▸ **Source document**
Open ChaoPang opened 7 months ago
Thanks for bringing this up. Better handling of visits is important and this could / should be improved.
I think you have the right idea in terms of "Meds Extension". Basically, you want to define a second format "MEDS Visit" that is more organized around visit calculation, with transformations to that format from MEDS. I would recommend doing this transformation on the fly for models. So users pass in a MEDS dataset and your code would convert it to MEDS Visit as needed.
Note that we already have something similar called MEDS Flat, that makes writing ETLs easier (see https://github.com/Medical-Event-Data-Standard/meds_etl?tab=readme-ov-file#meds-flat).

▸ **Input data**
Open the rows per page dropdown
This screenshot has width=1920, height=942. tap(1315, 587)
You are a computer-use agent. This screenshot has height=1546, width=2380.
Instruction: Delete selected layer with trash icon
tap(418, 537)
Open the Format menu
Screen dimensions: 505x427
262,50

▸ **Required work**
In the MEDS visit-handling thread, why does the reply suggest defining a second format called "MEDS Visit"? Answer in one to three sentences.

▸ **Result of this exercise**
The reply says better handling of visits is important and could be improved. A second "MEDS Visit" format would be organized around visit calculation, with transformations to it from MEDS.